With the idea of grocery insurance or MoviePass, we can’t really compare it that much to healthcare. Everyone wants a free movie and everyone wants a free steak. If people are going to buy a plan for film, food or many things, it’s easy to guess people will try to get as much of it as they possibly can. Medicine however isn’t something people want though. People don’t buy insurance going “Gee! Can’t wait to break that leg so I can use this up!”. Getting sick or injured is awful and insurance doesn’t even cover a lot of the cost when factoring things such as not being able to work or changes to a home. Another example being a former Google employee who on his way to work saw businesses preparing to close, because a storm was coming in. He ended up thinking of the countless businesses impacted by weather and thought of the at the time foolish idea of weather insurance. Farms, restaurants, ski lodges and more can all buy an insurance and if an irregular weather condition hit, they’d get money. They loved it and it became the fastest company to ever hold a billion dollar valuation. This is good insurance and nothing like MoviePass.


The next thing to discuss is the ultimate alternative to healthcare which is more in line of what Mackey & Stossel advocated which is making it more similar to just going to the movies, cash. People go to a doctor, get a bill and simple as that, they pay it. This offers financial incentive to shop around for the best price on care and with examples where people use cash such as lasik, plastic surgery, dental and other forms of medicine where insurance doesn’t cover as often, prices drop often and with insurance covered medicine, they don’t. And for MoviePass, the same argument could have been made. If a third party did randomly just offer everyone unlimited tickets, there’s no reason theaters couldn’t have just raised prices and consumers wouldn’t care. The problem though is this. Not everyone saves and not everyone will be prepared. When someone joins an insurance plan, they could get sick the first year, first month or first day and be covered. If they just save, they’ll only have a little. This is why insurance becomes so compelling. Little incentive to ever use it, but every reason to need it.

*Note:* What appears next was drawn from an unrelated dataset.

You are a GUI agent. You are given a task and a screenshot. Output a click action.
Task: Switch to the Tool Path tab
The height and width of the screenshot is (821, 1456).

So the question becomes simple. If MoviePass is so different and comparisons to it are clear, why did I write this?


The key in writing this was more of a comparison in a radical example. A more real example would be something such as Amazon Prime where people pay $100 a year for discounts on goods or AMC monthly memberships where they offer three films a month and discounts on things such as snacks. These services were set up and made innovations where MoviePass or other groups failed. This can show a more real example of how healthcare works, but a very important piece to it all and is innovation.


What if an insurance plan was offered which covered 100% of all catastrophic events, but say only 30% of more minor things?

What if health plans functions as a hybrid of insurance and health savings accounts?

What if how the structure of insurance and our wallets work hasn’t been thought of?


This is what we can learn from MoviePass and what we can realize about insurance. MoviePass as a model was too extreme, but proved a point on what happens when deals like that are offered. Insurance in model has a clear proof that out of pocket medicines are progressively getting cheaper over insurance medicines. This makes a clear case that while we don’t have the perfect solution, we need to open up markets to think of the right solution between insurance and healthcare. The same way the movie industry is trying to develop better payment models now.